Signals of sex-differential selection in the UK Biobank
We developed a theoretical framework for studying genomic variation with sex-differential effects across a complete life cycle. Our approach extends current work based on between-sex allele frequency differentiation among adults—a potential signal of sex-differential viability selection among juveniles [32,34,45]—to further include reproductive success components and total fitness. Applying this approach to data from a quarter-million UK adults, we present evidence for polygenic signals of sex-differential selection in humans. Specifically, UK Biobank individuals showed sex differences in allele frequencies—both among adults and their (projected) offspring—that consistently exceeded expectations defined by our theoretical null models for viability, reproductive, and total fitness and persisted after controlling for potential artefacts arising from mis-mapping of reads to sex chromosomes [44].

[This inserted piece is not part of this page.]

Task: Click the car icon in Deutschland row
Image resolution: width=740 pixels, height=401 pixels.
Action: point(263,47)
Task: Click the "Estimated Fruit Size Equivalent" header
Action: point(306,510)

Although we focussed on FST as our metric of differentiation for a variety of reasons (its simplicity, amenability to theoretical modelling, and rich history in population genetic studies of adaptation [66–68]), an important drawback of FST is its inability to control for systematic sex differences in the genetic ancestry of sampled individuals. We therefore used FST analogues based on mixed-model association tests to control for sex-specific population structure. These FST analogues corroborated FST-derived signals of sex-differential selection on each component, with clear enrichments in the upper tails of each null distribution. Additional support for genuine sex-differential selection came from functional enrichment analyses, which, despite noisy individual estimates, consistently indicated that sex-differentiated sites were situated in functional genomic regions and contributed to variation for many phenotypes.
An important limitation of metrics of sex-differential selection affecting non-LRS fitness components (i.e., adult FST, gametic FST, and their mixed-model analogues) applied to the UK Biobank is that UK Biobank individuals are sampled through active participation. Consequently, as noted by Pirastu and colleagues [43], sex differences in the genetic basis of individuals’ predisposition to take part in the UK Biobank may generate sex differences in adult allele frequencies. To support this argument, Pirastu and colleagues [43] reported significantly greater SNP heritability of sex (a polygenic measure of sex differences in allele frequencies) in biobanks relying on active participation than in biobanks using passive participation. However, their analysis is inconclusive because the passive participation studies they analysed were smaller (NBiobank Japan = 178,242, NFinnGen = 150,831, NiPsych = 65,891) than active participation studies (NUK Biobank = 452,302, N23andme = 2,462,132). Thus, differences in statistical power between studies (and/or differences in the extent of sex-differential viability selection between populations) could account for their results. Moreover, the positive point estimates of SNP heritability for passive participation studies suggest that substantial allele frequency differences between the sexes are possible. For example, mortality after fertilisation, but before birth, is very high in humans (on the order of 50% [69]), giving ample opportunity for mortality in early life to generate allele frequency differences between sexes. In sum, neither their study nor ours can conclusively distinguish the relative contributions of sex-differential selection and participation bias to allele frequency differentiation between female and male adults, though both sources likely contribute.
Importantly, participation bias should not affect metrics of sex-differential selection relating to LRS. Reproductive and its mixed-model analogue, |t|, control for allele frequency differences between samples of adults of each sex and rule out factors that might otherwise affect estimated adult allele frequencies in the UK Biobank (e.g., mis-mapping of reads to sex chromosomes, participation biases [43]). Elevations in these metrics thus provide the most compelling evidence for sex-differential selection in the UK Biobank (see also [46]). Moreover, they are consistent with previous observations in post-industrial human populations, including variation in female and male LRS [70] (a necessary precondition for sex-differential selection), widespread sex differences in the genetic basis of quantitative traits (e.g., in the UK Biobank [71]), and sex-differential selection on phenotypes (e.g., height [29,30] and multivariate trait combinations [70]), which should collectively lead to genome-wide polymorphisms with sex-differential effects on fitness and fitness components [20].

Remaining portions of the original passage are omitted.